* **Directive**: Rewrite the part of the Minneapolis Land Day protest report that begins at the words "Despite intimidation attempts" and stops after "the road shutdown.", changing "motorists" to "drivers".

* **Passage to read**:
** Start **

Minneapolis protesters occupy intersection for Palestinian Land Day
Minneapolis – On March 30, around 2500 protesters gathered along Lake Street where it crosses a narrow isthmus between Lake of the Isles and Bde Maka Ska in the Chain of Lakes. Organized by the local Free Palestine Coalition, the action marked Land Day, which commemorates the Palestinian struggle against Israeli occupation and land theft.
Despite intimidation attempts by Minneapolis police, protesters took the street and marched to the Lake Street/Excelsior Boulevard interchange, which forms a major bottleneck for traffic heading to and from the upscale western suburbs of the Twin Cities. The crowd took over and occupied the intersection. Some stranded motorists left their vehicles and joined the protest. Speeches by Palestinian activists and others took place before and after the march, as well as during the road shutdown.
Land Day began on March 30, 1976, when Israeli occupation forces, the IDF, murdered six Palestinian citizens of Israel who were protesting new confiscations of Palestinian land. Since then, the day has been commemorated by Palestinians and the solidarity movement as a time to reaffirm the right of Palestinians to return to their land stolen by the Zionist occupation.

** End **

* **Provided material**:

** Start **

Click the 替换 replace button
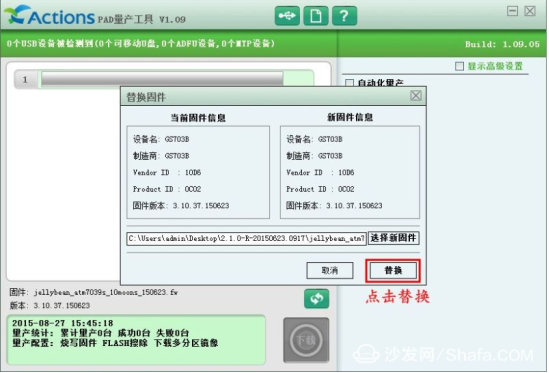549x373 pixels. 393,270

** End **
** Start **

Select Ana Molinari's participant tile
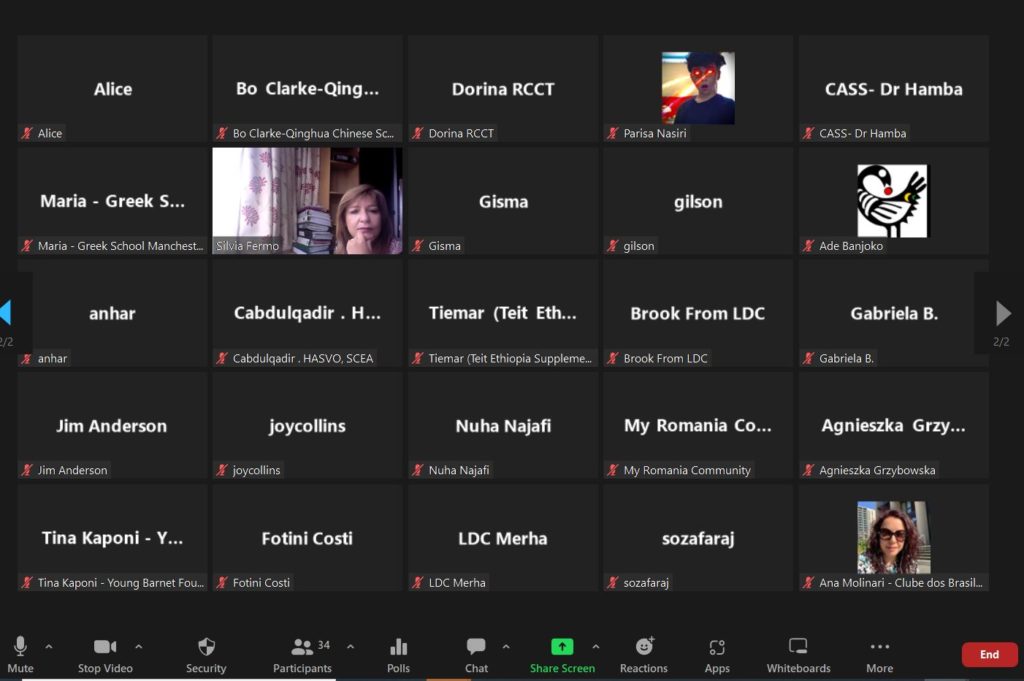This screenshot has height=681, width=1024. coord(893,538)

** End **

* **Final result**:
Despite intimidation attempts by Minneapolis police, protesters took the street and marched to the Lake Street/Excelsior Boulevard interchange, which forms a major bottleneck for traffic heading to and from the upscale western suburbs of the Twin Cities. The crowd took over and occupied the intersection. Some stranded drivers left their vehicles and joined the protest. Speeches by Palestinian activists and others took place before and after the march, as well as during the road shutdown.